When entering the SNP IDs in the LDpair function on the website, our expectations are confirmed. For example:

  1. rs10433525(T) allele is correlated with rs10511076(A) allele
  2. rs10433525(T) allele is correlated with rs10511085(C) allele
  3. rs10433525(T) allele is correlated with rs10511078(G) allele

Signed correlations between the SNPs

The R package TwoSampleMR allows to extract correlations between SNPs for more than only two SNPs at once. If our hypothesis on the mirrored patterns in the plot were true, we would expect two triangular regions of highly positive heat and a middle region of highly negative heat when plotting the SNP correlations.

library(data.table)
library(tidyr)
alleles<-fread("C:/Users/anna/OneDrive - King's College London/PhD/genomic_pca_simulation_started_Jan2020/Rmarkdown/mirroredSNPswithallele0303.txt",header=T,data.table=F)
snps<-c("rs10433525","rs10511076","rs10511081","rs10511083","rs10511087","rs10433499","rs10433500","rs10511075","rs10511078","rs10511085")
#snps<-c("rs10433499","rs10433500","rs10511075","rs10511076","rs10511081","rs10511083")
snps<-alleles[alleles$SNP %in% snps,]

# keep snpid, ea and oa columns
#snps<-snps[,c("SNP","EA","OA")]

#use MR package to calculate correlations
library(TwoSampleMR)
corr<-ld_matrix(snps[,1],with_alleles = T)
names_corr<-unlist(dimnames(corr)[1])

#attach effect and other allele to name as done in ld_matrix
GWAMA<-paste0(snps$SNP,"_",snps$EA)
GWAMA<-paste0(GWAMA,"_",snps$OA)

# melt corr
melted_cor<-reshape2::melt(corr)

# create columns showing if effect and other allele agreed with reference file used in ld_matrix function
melted_cor$comvar1<-0
for(i in GWAMA){
  melted_cor$comvar1<-with(melted_cor, ifelse(Var1==i,comvar1+1,comvar1))
}

melted_cor$comvar2<-0
for(i in GWAMA){
  melted_cor$comvar2<-with(melted_cor, ifelse(Var2==i,comvar2+1,comvar2))
}


# give cells the correct sign with regard to effect and other allele in GWAMA 
melted_cor$valuesigned<-with(melted_cor, ifelse(comvar1==1&comvar2==0|comvar1==0&comvar2==1,value*(-1),value))

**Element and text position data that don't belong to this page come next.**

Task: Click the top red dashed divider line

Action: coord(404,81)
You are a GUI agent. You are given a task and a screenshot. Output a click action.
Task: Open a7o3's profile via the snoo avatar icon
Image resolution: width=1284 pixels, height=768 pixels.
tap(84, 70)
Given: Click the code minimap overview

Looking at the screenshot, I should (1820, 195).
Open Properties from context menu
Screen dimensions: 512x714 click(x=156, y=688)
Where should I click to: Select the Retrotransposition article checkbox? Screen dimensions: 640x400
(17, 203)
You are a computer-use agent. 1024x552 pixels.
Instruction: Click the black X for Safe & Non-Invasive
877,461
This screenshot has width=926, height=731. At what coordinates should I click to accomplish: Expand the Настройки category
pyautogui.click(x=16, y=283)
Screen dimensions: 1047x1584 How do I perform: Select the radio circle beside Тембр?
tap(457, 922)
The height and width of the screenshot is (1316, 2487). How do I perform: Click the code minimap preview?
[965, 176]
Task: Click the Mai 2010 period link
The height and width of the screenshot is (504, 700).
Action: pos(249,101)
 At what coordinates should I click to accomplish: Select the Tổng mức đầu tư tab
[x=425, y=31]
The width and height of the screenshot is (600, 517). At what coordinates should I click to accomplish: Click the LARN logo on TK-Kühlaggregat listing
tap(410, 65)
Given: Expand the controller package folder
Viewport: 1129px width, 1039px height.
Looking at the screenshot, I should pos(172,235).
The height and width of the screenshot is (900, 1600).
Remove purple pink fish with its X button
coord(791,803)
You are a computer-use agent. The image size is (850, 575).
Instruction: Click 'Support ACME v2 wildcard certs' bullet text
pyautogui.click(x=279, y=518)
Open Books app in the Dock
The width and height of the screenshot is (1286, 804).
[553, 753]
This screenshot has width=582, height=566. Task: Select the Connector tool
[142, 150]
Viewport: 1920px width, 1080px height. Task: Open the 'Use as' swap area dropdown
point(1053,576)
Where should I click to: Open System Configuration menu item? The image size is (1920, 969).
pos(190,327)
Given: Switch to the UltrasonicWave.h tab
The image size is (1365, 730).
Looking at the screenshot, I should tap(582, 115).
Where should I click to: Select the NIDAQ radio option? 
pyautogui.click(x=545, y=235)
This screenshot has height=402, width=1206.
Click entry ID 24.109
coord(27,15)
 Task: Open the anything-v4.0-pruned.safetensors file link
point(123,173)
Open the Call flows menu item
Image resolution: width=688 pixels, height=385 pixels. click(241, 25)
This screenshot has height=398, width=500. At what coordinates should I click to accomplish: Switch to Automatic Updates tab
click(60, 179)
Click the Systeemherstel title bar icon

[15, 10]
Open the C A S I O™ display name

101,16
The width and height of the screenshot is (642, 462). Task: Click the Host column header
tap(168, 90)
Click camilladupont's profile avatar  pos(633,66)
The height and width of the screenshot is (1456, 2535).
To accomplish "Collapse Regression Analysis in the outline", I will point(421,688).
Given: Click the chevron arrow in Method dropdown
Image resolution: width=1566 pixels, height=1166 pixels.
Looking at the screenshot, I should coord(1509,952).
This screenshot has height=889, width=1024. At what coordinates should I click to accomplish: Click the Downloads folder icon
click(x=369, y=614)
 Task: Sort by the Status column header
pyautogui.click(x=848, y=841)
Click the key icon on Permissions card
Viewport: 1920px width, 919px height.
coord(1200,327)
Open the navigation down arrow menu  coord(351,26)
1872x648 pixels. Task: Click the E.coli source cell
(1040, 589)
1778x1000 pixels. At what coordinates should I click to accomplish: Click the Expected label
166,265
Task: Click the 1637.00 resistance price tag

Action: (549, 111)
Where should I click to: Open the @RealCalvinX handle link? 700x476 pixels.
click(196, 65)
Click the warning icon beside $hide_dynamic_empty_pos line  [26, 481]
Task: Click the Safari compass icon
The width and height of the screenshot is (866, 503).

melted_cor<-melted_cor[,c("Var1","Var2","valuesigned")]

melted_cor<-separate(melted_cor,Var1,into="Var1",sep="_")
melted_cor<-separate(melted_cor,Var2,into="Var2",sep="_")
melted_cor$valuesigned<-round(melted_cor$valuesigned,digits=2)

signed_matrix<-reshape2::dcast(melted_cor,Var1~Var2)
rownames(signed_matrix)<-signed_matrix$Var1
list<-c("rs10433499","rs10433500","rs10511085","rs10511075","rs10511078","rs10433525","rs10511076","rs10511081","rs10511083","rs10511087")
signed_matrix<-signed_matrix[list,list]

Reminder of the position of the SNPs in the matrix

SNP Position
rs10433499 top
rs10433500 top
rs10511085 top
rs10511075 top
rs10511078 top
rs10433525 bottom
rs10511076 bottom
rs10511081 bottom
rs10511083 bottom
rs10511087 bottom

Based on this evidence, we infer that the mirrored patterns in the GWAMA plots can be explained by arbitrary effect alleles which is a property of LD patterns on the genome and does not invalidate the genomic PCA method. The signs in the heatmap are as expected from their position in the plot (top vs. bottom). SNPs that have associated effect alleles in GWAMA show positive associations in the heatmap and SNPs that have their effect allele associated with the other allele in the other SNPs are negatively correlated.